The intent is for register to signal that a thread is "interested" in a key so others should refrain from deleting it.  It will also create an empty pool if there is no pool under the given key. It returns the pool under the registered key.  Calling deregister says the thread is no longer interested and also checks to see if the associated keyed pool is empty, has no objects under management and has no other threads interested in it.  In that case, it deletes it.  This setup ensures that a) when you call register, you can be sure that you will get a non-null pool and that pool will not be deleted until after you deregister it b) empty pools with no objects under management and no interested threads get cleaned up. Thread interest is tracked in the numInterested counter attached to the pool itself, so what must be going on is that counter must be getting corrupted somehow.  One way that could happen is if deregister is called twice for one registration.{{{{}}{}}}


was (Author: psteitz):
[~sebb] - thanks for looking at this.  You are right - the scenario I posted (and deleted) is impossible.  The jdk docs are a little vague, but I have confirmed you are right - the thread trying to get the write lock will have to block until any readers release their read locks.  The null guard that was added in deregister prevents the exception reported above from happening, but the test case that Gary added to now fails sporadically (very rarely) with this in the stack trace:

{{java.lang.NullPointerException: Cannot invoke "org.apache.commons.pool2.impl.GenericKeyedObjectPool$ObjectDeque.getIdleObjects()" because the return value of "java.util.Map.get(Object)" is null}}
{{    at org.apache.commons.pool2.impl.GenericKeyedObjectPool.addIdleObject(GenericKeyedObjectPool.java:308)}}
{{    at org.apache.commons.pool2.impl.GenericKeyedObjectPool.addObject(GenericKeyedObjectPool.java:333)}}
{{    at org.apache.com}}

The problem with above is that addObject calls register on the key before invoking addIdleObject so any deregister that happens in between should not be able to delete the pool.

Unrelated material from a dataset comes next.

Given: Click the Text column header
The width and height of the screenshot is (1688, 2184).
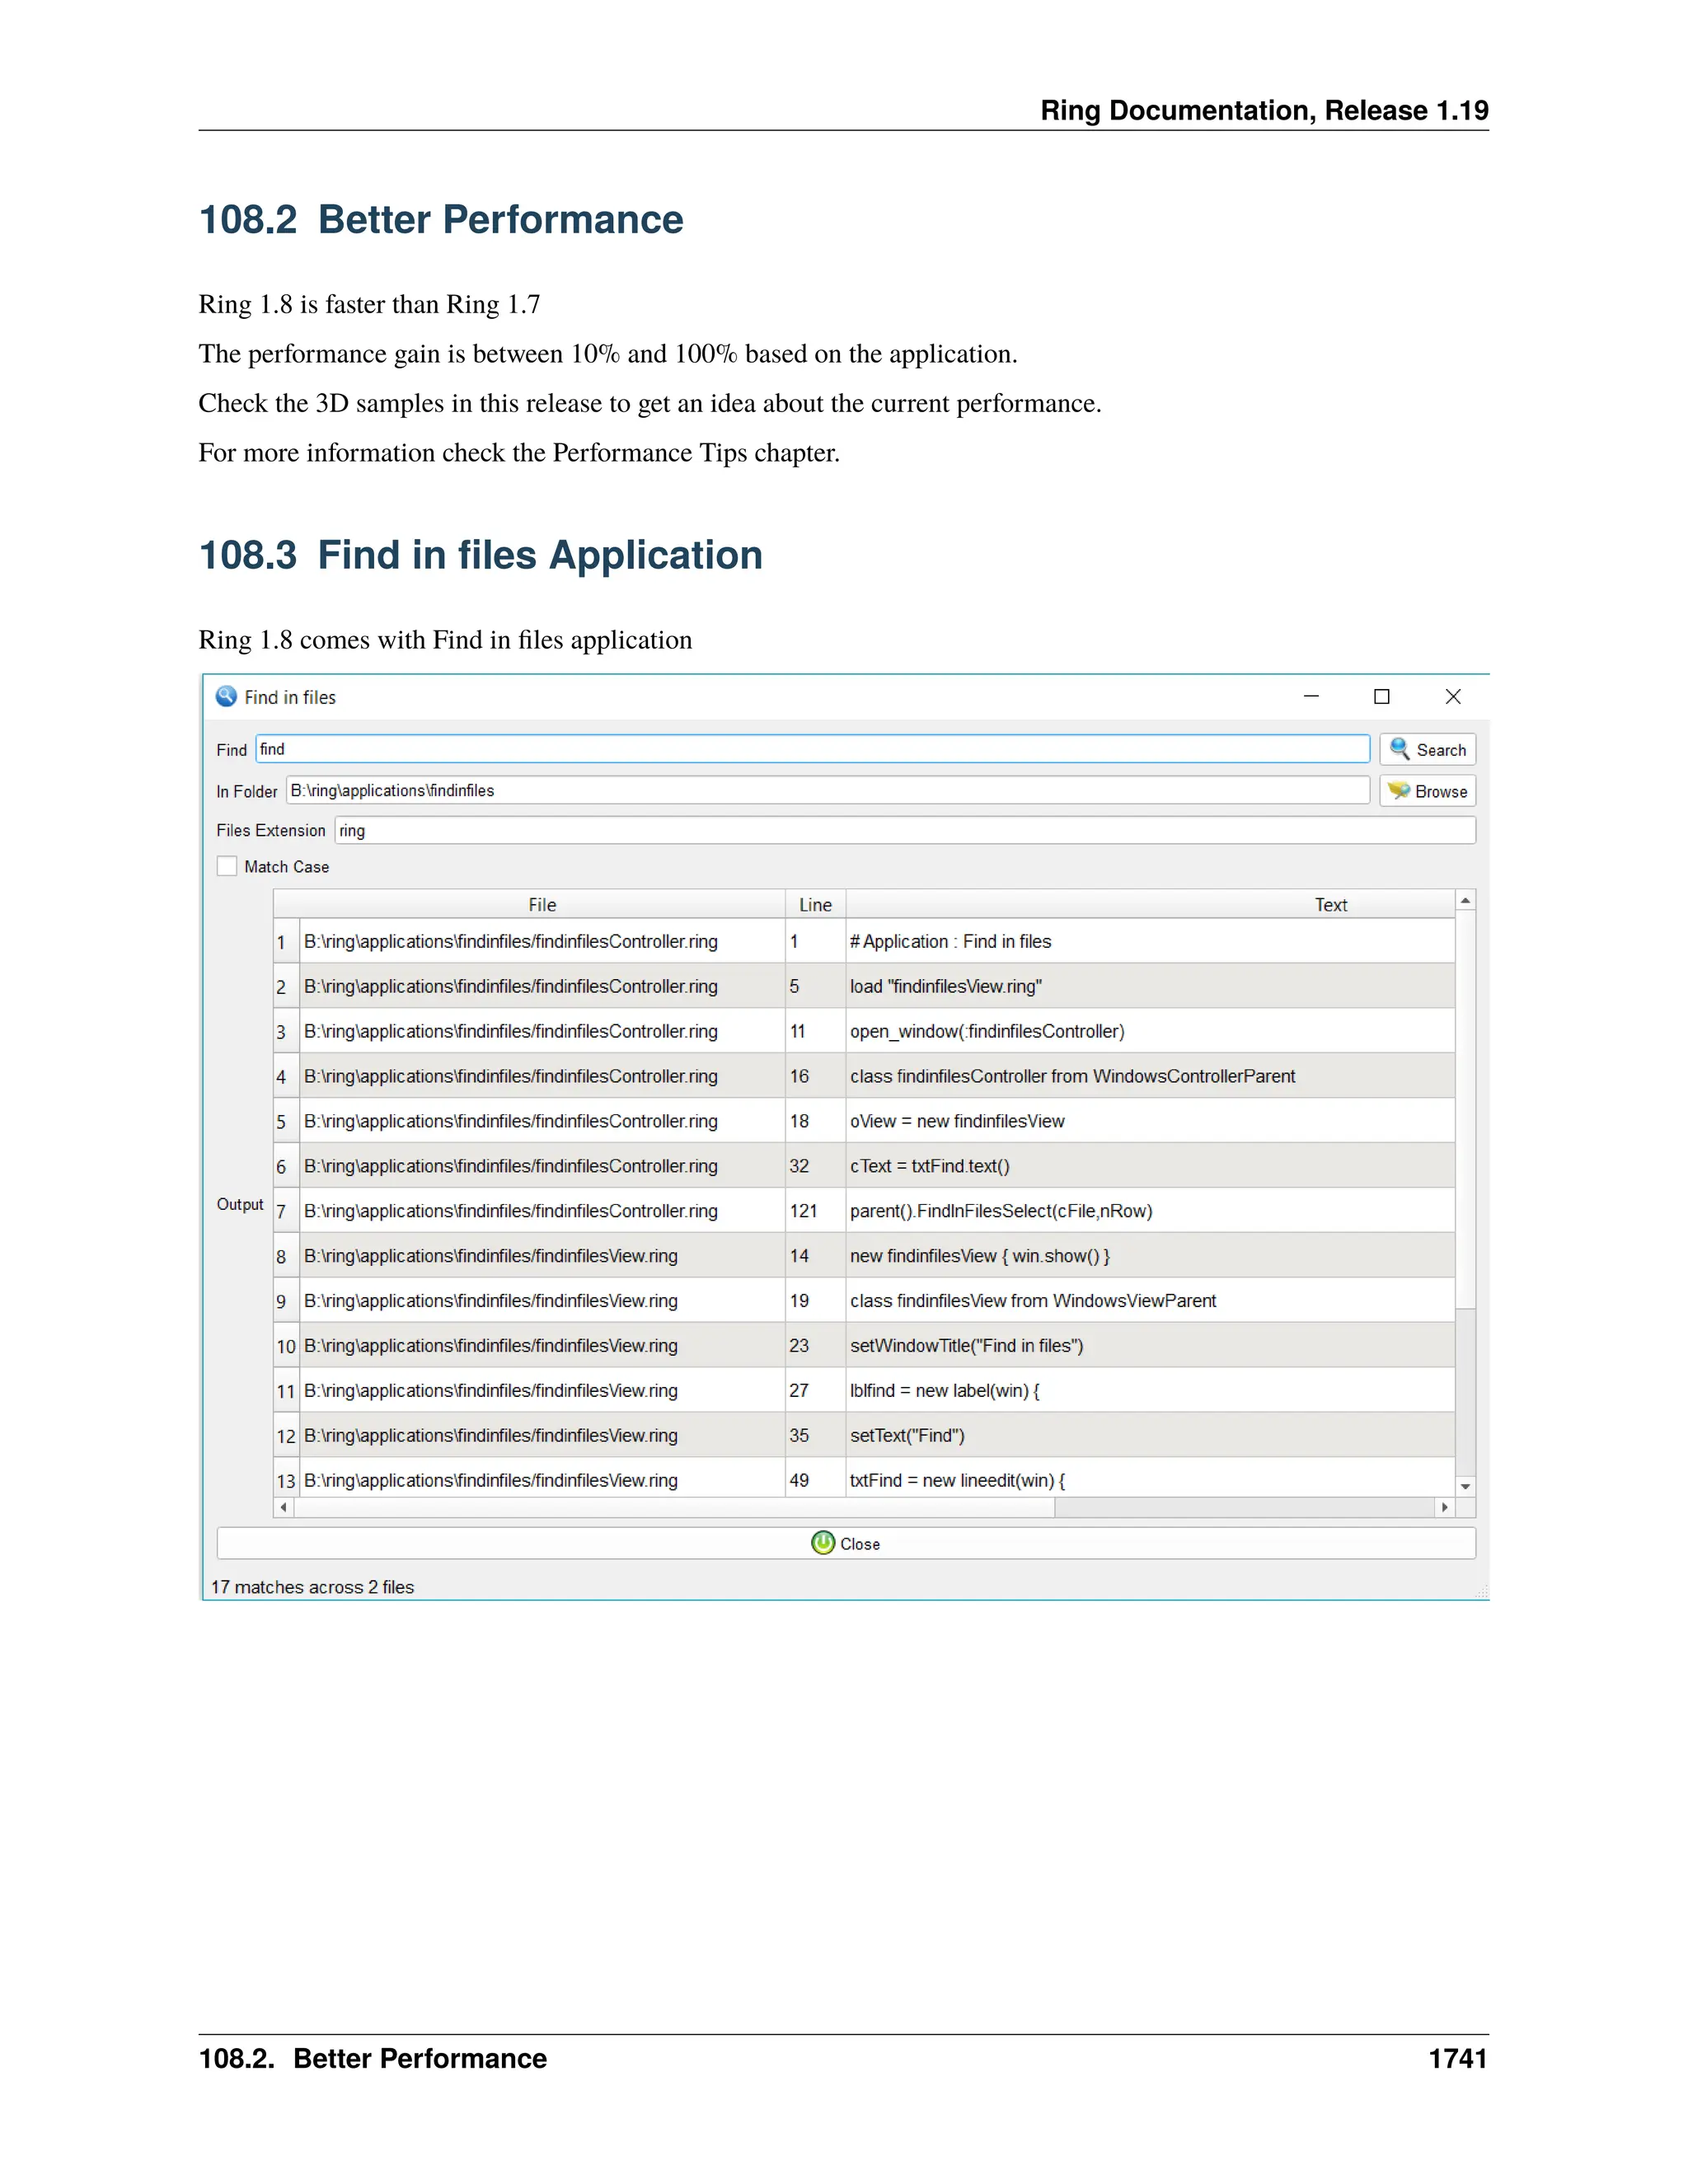Looking at the screenshot, I should coord(1330,905).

The intent is for register to signal that a thread is "interested" in a key so others should refrain from deleting it.  It will also create an empty pool if there is no pool under the given key. It returns the pool under the registered key.  Calling deregister says the thread is no longer interested and also checks to see if the associated keyed pool is empty, has no objects under management and has no other threads interested in it.  In that case, it deletes it.  This setup ensures that a) when you call register, you can be sure that you will get a non-null pool and that pool will not be deleted until after you deregister it b) empty pools with no objects under management and no interested threads get cleaned up. Thread interest is tracked in the numInterested counter attached to the pool itself, so what must be going on is that counter must be getting corrupted somehow.  One way that could happen is if deregister is called twice for one registration.{{{}{}}}

> NPE when deregistering key at end of borrow
> -------------------------------------------
>
>                 Key: POOL-411
>                 URL: https://issues.apache.org/jira/browse/POOL-411
>             Project: Commons Pool
>          Issue Type: Task
>    Affects Versions: 2.11.1
>            Reporter: Richard Eckart de Castilho
>            Priority: Major
>             Fix For: 2.12.0
>
>
> There is a potential for an NPE happening in the finally block of borrowObject:
> {noformat}
> Caused by: java.lang.NullPointerException: Cannot invoke "org.apache.commons.pool2.impl.GenericKeyedObjectPool$ObjectDeque.getNumInterested()" because "objectDeque" is null
> 	at org.apache.commons.pool2.impl.GenericKeyedObjectPool.deregister(GenericKeyedObjectPool.java:821)
> 	at org.apache.commons.pool2.impl.GenericKeyedObjectPool.borrowObject(GenericKeyedObjectPool.java:507)
> 	at org.apache.commons.pool2.impl.GenericKeyedObjectPool.borrowObject(GenericKeyedObjectPool.java:350) 
> {noformat}
> From reading the code, it seems this could happen e.g. if a pool is concurrently cleared while a borrow is in progress.
> Not sure what a proper solution here would be. Maybe deregister should silently do nothing if poolMap.get(k) returns null?